All disorders

Ehlers-Danlos · Connective tissue

Classical-like Ehlers-Danlos Syndrome, Type 2 · clEDS2

Identified in 2018. AEBP1-associated, with overlapping features of classical and arthrochalasia EDS.

Ultra-rare; very few families reportedGene: AEBP1

Description

Classical-like Ehlers-Danlos Syndrome Type 2 (clEDS2) is an autosomal recessive connective tissue disorder caused by biallelic loss-of-function variants in AEBP1, the gene encoding aortic carboxypeptidase-like protein. AEBP1 participates in collagen fibril assembly through interaction with type I and type III collagen, and complete loss disrupts dermal and vascular matrix integrity. The disorder was first reported by Blackburn and colleagues in the American Journal of Human Genetics in 2018, who described two unrelated families with skin hyperextensibility, generalized joint hypermobility, and atrophic scarring resembling classical EDS, plus features outside the cEDS phenotype.

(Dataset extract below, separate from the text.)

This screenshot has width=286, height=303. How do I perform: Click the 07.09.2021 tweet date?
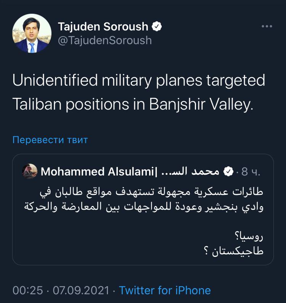click(80, 290)
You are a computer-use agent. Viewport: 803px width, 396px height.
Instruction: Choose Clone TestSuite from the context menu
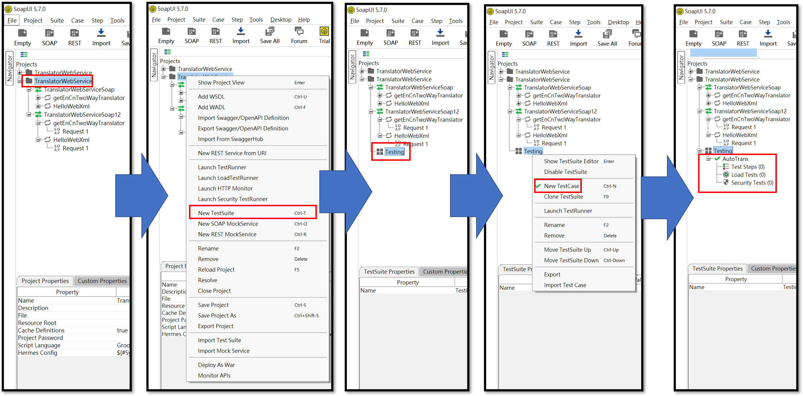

The 2017 international EDS classification published by Malfait and colleagues in the American Journal of Medical Genetics Part C predates the AEBP1 discovery, so clEDS2 sits alongside the formally named subtypes as a recognized entity rather than a numbered category in that document. Clinical features that distinguish it from cEDS include early-onset osteoporosis, dental abnormalities including delayed eruption and tooth loss, foot deformities, inguinal and umbilical hernias, and reported vascular complications. Superior mesenteric artery rupture has been documented in the published cohort, and aneurysms at other arterial sites have appeared in subsequent case reports. Approximately 15 families had been described in the medical literature as of 2023, making clEDS2 ultra-rare even within the EDS taxonomy.

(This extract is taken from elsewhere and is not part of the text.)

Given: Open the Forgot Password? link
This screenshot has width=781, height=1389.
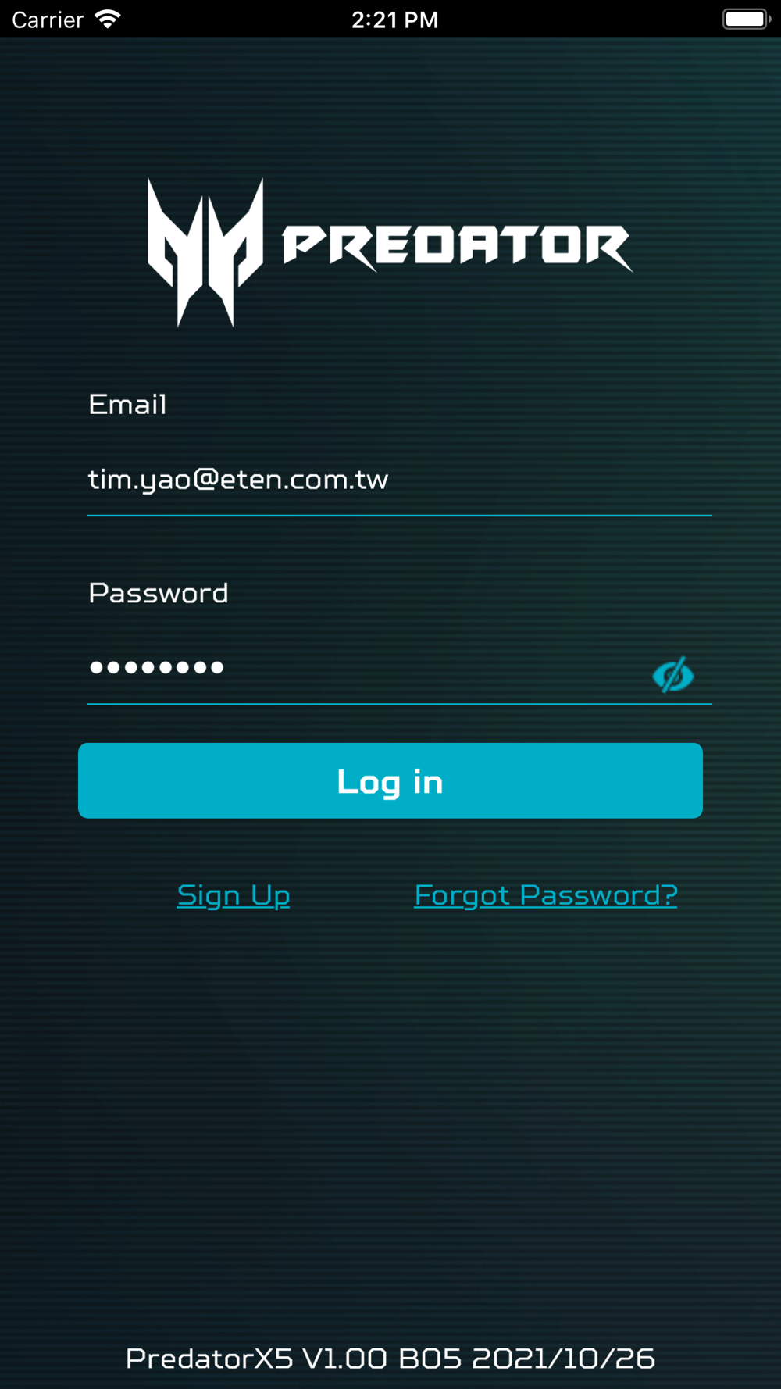Looking at the screenshot, I should pyautogui.click(x=546, y=895).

Diagnosis is genetic. The 2017 framework lists major clinical features for cEDS-like presentation, including skin hyperextensibility with atrophic scarring and generalized joint hypermobility, alongside minor features such as easy bruising, soft doughy skin, skin fragility, and molluscoid pseudotumors. When the clinical picture overlaps cEDS but COL5A1, COL5A2, and COL1A1 sequencing return negative, AEBP1 sequencing is the next step. Confirmatory testing is biallelic pathogenic AEBP1 variants on a multigene connective tissue panel or exome.

Treatments to date

Management is supportive and follows the same scaffold as classical EDS, with added attention to bone density and vascular surveillance given the documented expanded phenotype. There is no approved disease-modifying therapy.

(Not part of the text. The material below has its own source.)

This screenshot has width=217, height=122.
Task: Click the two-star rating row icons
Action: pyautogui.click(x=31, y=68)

Skin care focuses on wound protection. Lacerations are closed with care to avoid further dermal tearing, and adhesive removal uses gentle technique. Joint protection through physical therapy supports stability without forcing the hypermobile joint through extreme range. Orthotics address foot deformity when present.

Bone density screening with DXA is recommended given the early osteoporosis seen in the reported cohort, with calcium and vitamin D repletion as first-line measures and bisphosphonates considered when fracture risk warrants. Dental care follows the elevated risk of periodontal disease and early tooth loss in the published families.

Vascular surveillance has emerged as a priority since the original Blackburn report described superior mesenteric artery rupture and subsequent series have added other arterial events. Baseline imaging of the thoracic and abdominal aorta and visceral arteries through MR angiography or CT angiography is reasonable at diagnosis, with surveillance intervals tailored to findings. Acute abdominal or chest pain warrants prompt vascular imaging given the described complication profile. Pregnancy management draws on connective tissue disorder protocols, with multidisciplinary planning given the limited natural-history data.

No clinical trials specific to clEDS2 are active. The cohort size has not yet supported registry-scale outcome research, and most published evidence remains at the case-series level.